● **TRY IT**
Filter the entries below, keeping only lines with "arrow".

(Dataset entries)
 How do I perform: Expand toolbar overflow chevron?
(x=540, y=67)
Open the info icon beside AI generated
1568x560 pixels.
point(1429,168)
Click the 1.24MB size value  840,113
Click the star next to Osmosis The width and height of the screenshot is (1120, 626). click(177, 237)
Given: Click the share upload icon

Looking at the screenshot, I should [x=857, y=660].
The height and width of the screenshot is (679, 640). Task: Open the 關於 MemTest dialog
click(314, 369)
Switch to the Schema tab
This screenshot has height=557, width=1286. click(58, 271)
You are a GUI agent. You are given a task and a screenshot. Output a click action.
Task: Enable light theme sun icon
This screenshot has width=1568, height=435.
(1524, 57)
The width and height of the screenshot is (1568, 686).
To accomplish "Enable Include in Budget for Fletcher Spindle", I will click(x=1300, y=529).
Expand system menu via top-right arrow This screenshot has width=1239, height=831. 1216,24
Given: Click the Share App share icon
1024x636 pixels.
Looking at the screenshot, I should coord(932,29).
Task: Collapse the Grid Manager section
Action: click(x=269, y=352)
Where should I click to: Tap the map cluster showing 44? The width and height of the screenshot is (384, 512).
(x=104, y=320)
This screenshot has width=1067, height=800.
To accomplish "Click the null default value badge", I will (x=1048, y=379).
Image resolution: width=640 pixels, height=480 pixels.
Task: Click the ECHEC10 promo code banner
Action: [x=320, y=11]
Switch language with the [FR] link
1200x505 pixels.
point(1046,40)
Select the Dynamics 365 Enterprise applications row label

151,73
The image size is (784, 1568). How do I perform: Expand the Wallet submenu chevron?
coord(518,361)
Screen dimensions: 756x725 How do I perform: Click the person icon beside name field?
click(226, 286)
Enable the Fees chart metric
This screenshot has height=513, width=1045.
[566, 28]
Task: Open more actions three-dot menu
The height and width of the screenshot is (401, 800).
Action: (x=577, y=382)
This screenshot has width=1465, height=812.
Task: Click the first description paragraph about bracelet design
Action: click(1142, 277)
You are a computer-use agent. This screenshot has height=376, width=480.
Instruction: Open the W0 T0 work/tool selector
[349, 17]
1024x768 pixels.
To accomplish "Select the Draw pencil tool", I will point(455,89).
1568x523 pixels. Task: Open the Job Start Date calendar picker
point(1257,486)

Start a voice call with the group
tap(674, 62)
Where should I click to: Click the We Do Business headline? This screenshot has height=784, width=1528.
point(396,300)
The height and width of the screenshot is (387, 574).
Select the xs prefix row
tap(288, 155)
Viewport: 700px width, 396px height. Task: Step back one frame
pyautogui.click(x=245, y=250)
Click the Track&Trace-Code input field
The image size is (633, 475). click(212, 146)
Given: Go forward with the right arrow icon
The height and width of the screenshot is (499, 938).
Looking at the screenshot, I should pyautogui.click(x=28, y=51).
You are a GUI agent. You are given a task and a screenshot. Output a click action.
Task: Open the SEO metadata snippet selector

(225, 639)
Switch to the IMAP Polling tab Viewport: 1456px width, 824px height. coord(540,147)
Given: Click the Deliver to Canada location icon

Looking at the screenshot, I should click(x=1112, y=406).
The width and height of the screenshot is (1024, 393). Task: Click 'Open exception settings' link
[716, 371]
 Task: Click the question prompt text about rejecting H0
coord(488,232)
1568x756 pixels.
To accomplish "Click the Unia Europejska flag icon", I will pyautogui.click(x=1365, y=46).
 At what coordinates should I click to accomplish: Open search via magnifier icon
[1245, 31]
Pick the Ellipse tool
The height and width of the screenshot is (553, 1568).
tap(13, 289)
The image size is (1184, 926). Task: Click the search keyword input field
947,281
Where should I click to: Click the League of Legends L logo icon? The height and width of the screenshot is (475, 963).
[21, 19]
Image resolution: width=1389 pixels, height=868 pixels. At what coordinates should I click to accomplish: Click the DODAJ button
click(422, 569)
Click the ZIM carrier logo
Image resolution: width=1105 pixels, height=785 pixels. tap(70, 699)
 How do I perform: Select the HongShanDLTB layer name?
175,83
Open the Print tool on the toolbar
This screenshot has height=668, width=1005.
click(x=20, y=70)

● **SOLVED EXERCISE**
Expand system menu via top-right arrow This screenshot has width=1239, height=831. 1216,24
Given: Go forward with the right arrow icon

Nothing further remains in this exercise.